Element lookup lines:
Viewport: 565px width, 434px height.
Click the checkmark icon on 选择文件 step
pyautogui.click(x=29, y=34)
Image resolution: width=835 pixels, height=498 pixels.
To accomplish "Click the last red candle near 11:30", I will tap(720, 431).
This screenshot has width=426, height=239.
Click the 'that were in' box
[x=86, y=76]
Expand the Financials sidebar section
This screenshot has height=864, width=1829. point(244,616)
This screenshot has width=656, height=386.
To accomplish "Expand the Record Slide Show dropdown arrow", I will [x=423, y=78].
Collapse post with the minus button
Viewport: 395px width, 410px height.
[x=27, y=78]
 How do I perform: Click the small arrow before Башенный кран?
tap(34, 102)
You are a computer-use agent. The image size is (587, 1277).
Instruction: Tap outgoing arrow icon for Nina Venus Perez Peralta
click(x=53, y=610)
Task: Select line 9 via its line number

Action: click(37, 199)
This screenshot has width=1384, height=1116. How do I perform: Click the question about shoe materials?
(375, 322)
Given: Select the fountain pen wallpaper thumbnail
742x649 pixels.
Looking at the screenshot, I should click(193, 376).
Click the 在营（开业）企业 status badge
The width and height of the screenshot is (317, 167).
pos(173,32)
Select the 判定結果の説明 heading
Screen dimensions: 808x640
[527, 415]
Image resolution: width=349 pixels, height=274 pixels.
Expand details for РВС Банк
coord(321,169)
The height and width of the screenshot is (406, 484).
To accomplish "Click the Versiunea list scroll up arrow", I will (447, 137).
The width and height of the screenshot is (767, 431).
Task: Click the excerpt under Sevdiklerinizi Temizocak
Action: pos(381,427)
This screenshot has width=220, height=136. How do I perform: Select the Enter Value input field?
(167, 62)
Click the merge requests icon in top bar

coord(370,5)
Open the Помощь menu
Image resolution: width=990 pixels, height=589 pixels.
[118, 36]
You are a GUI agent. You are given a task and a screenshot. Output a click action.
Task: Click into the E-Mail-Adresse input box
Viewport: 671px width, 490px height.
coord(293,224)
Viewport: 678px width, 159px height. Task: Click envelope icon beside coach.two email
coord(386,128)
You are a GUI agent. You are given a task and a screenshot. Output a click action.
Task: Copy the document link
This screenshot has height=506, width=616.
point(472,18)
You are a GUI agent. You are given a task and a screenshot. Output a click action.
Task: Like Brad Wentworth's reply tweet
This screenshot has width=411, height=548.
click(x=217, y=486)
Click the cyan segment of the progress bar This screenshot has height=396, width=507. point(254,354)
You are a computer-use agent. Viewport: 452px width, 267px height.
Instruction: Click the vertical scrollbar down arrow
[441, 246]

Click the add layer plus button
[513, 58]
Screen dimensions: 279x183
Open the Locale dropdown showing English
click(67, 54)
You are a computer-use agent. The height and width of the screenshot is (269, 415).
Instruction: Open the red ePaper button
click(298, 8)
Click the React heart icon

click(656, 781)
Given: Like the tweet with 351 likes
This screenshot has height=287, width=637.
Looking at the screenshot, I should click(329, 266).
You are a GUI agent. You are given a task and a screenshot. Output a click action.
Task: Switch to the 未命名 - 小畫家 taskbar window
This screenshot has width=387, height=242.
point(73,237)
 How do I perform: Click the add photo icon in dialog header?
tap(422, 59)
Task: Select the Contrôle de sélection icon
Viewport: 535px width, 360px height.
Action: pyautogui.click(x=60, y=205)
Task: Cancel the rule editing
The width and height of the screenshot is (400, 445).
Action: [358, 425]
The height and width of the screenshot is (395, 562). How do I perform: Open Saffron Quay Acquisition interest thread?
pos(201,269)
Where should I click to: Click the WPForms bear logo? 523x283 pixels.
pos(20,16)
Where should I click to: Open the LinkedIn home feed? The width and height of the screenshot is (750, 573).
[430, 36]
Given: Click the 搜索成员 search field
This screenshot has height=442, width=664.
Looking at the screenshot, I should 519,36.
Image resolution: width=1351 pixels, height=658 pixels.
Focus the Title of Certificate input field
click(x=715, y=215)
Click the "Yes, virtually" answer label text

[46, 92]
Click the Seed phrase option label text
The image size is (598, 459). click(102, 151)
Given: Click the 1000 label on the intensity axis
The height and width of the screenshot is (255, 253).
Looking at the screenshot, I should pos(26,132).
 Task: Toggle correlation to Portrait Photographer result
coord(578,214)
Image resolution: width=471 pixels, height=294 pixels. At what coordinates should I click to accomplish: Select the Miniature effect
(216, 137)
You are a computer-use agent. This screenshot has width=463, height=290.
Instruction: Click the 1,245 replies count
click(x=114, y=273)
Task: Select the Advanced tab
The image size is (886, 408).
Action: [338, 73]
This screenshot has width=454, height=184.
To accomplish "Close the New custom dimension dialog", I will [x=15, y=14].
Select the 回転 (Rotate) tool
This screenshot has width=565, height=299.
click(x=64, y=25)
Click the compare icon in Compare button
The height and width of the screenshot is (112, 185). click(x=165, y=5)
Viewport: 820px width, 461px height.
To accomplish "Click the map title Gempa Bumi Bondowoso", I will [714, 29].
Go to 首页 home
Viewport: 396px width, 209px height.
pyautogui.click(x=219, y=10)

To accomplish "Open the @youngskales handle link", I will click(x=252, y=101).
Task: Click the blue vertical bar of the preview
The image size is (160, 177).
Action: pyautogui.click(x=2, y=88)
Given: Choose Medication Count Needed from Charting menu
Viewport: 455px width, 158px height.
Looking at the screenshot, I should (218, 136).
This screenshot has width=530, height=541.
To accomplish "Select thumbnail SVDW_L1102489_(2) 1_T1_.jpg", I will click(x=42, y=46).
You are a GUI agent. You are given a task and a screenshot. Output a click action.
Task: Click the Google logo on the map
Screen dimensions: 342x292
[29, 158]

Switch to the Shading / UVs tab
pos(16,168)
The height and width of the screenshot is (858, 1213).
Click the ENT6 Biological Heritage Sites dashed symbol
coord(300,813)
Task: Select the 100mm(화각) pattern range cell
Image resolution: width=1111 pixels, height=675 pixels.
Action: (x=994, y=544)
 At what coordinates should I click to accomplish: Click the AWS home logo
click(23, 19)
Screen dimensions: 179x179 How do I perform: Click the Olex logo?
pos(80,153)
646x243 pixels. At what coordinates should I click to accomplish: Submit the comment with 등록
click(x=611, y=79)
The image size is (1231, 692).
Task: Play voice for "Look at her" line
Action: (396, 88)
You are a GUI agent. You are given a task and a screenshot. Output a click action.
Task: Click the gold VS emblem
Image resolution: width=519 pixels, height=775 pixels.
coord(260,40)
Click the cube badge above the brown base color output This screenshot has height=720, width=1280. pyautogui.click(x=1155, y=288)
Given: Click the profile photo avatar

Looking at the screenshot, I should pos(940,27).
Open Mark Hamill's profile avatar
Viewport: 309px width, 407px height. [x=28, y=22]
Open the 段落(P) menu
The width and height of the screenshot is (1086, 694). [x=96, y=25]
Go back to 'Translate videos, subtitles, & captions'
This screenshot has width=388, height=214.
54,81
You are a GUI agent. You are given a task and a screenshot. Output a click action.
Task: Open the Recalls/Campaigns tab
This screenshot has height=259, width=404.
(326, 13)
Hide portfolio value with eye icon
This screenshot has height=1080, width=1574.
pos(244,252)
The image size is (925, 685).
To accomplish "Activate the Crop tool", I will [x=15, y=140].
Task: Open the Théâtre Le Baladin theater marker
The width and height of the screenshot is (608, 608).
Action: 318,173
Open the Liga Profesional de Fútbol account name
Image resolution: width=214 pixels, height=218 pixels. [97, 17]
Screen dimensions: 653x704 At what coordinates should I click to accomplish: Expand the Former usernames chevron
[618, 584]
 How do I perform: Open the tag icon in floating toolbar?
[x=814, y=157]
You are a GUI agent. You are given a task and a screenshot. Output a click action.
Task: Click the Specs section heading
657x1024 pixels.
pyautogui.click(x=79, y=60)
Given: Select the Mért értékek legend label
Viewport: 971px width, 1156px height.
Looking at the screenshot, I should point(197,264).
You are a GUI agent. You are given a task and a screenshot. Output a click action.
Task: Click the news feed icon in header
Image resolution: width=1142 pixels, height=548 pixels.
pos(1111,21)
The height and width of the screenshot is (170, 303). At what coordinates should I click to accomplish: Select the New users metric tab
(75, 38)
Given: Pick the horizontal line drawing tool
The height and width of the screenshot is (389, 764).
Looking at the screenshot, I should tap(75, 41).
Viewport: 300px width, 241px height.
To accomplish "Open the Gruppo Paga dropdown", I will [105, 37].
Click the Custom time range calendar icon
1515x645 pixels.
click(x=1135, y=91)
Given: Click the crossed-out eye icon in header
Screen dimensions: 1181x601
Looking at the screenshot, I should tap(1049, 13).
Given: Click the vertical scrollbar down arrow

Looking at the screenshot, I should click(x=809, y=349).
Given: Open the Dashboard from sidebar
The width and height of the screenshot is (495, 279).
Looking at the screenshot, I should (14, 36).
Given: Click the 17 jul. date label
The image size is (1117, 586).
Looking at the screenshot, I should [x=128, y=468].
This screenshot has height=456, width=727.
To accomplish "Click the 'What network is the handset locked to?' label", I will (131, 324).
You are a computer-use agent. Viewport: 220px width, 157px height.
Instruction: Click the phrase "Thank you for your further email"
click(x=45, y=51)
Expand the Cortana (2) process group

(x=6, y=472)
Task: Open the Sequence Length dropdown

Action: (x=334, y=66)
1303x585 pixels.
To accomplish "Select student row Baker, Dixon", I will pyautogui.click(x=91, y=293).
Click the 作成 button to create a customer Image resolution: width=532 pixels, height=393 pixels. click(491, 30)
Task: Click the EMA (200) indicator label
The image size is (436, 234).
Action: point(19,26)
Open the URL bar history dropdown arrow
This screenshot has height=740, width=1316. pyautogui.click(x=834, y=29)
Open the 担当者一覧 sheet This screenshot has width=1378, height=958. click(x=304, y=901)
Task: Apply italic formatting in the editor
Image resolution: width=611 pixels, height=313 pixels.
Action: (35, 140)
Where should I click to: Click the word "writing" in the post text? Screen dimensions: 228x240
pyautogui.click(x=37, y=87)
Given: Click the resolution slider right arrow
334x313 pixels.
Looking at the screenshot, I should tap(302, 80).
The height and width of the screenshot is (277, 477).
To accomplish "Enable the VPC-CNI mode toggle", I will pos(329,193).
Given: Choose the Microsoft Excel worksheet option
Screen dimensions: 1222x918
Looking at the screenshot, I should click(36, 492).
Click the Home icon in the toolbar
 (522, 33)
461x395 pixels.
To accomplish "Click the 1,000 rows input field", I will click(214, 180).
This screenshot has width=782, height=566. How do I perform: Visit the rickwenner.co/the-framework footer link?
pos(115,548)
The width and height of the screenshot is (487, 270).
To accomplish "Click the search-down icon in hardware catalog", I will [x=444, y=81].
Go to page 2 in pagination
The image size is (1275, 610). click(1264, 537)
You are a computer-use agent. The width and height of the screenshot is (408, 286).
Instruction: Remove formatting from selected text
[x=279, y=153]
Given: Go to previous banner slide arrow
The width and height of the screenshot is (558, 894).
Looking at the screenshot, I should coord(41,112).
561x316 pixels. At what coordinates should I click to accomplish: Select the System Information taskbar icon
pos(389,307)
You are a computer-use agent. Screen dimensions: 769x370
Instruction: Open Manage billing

### Your goal
Rewrite the lines from the one containing "Image resolution: width=349" up to and including the one containing "click(656, 781)" as a numbered list, leaving out any blank lines.

### Output for this exercise
1. Image resolution: width=349 pixels, height=274 pixels.
2. Expand details for РВС Банк
3. coord(321,169)
4. The height and width of the screenshot is (406, 484).
5. To accomplish "Click the Versiunea list scroll up arrow", I will (447, 137).
6. The width and height of the screenshot is (767, 431).
7. Task: Click the excerpt under Sevdiklerinizi Temizocak
8. Action: pos(381,427)
9. This screenshot has width=220, height=136. How do I perform: Select the Enter Value input field?
10. (167, 62)
11. Click the merge requests icon in top bar
12. coord(370,5)
13. Open the Помощь menu
14. Image resolution: width=990 pixels, height=589 pixels.
15. [118, 36]
16. You are a GUI agent. You are given a task and a screenshot. Output a click action.
17. Task: Click into the E-Mail-Adresse input box
18. Viewport: 671px width, 490px height.
19. coord(293,224)
20. Viewport: 678px width, 159px height. Task: Click envelope icon beside coach.two email
21. coord(386,128)
22. You are a GUI agent. You are given a task and a screenshot. Output a click action.
23. Task: Copy the document link
24. This screenshot has height=506, width=616.
25. point(472,18)
26. You are a GUI agent. You are given a task and a screenshot. Output a click action.
27. Task: Like Brad Wentworth's reply tweet
28. This screenshot has width=411, height=548.
29. click(x=217, y=486)
30. Click the cyan segment of the progress bar This screenshot has height=396, width=507. point(254,354)
31. You are a computer-use agent. Viewport: 452px width, 267px height.
32. Instruction: Click the vertical scrollbar down arrow
33. [441, 246]
34. Click the add layer plus button
35. [513, 58]
36. Screen dimensions: 279x183
37. Open the Locale dropdown showing English
38. click(67, 54)
39. You are a computer-use agent. The height and width of the screenshot is (269, 415).
40. Instruction: Open the red ePaper button
41. click(298, 8)
42. Click the React heart icon
43. click(656, 781)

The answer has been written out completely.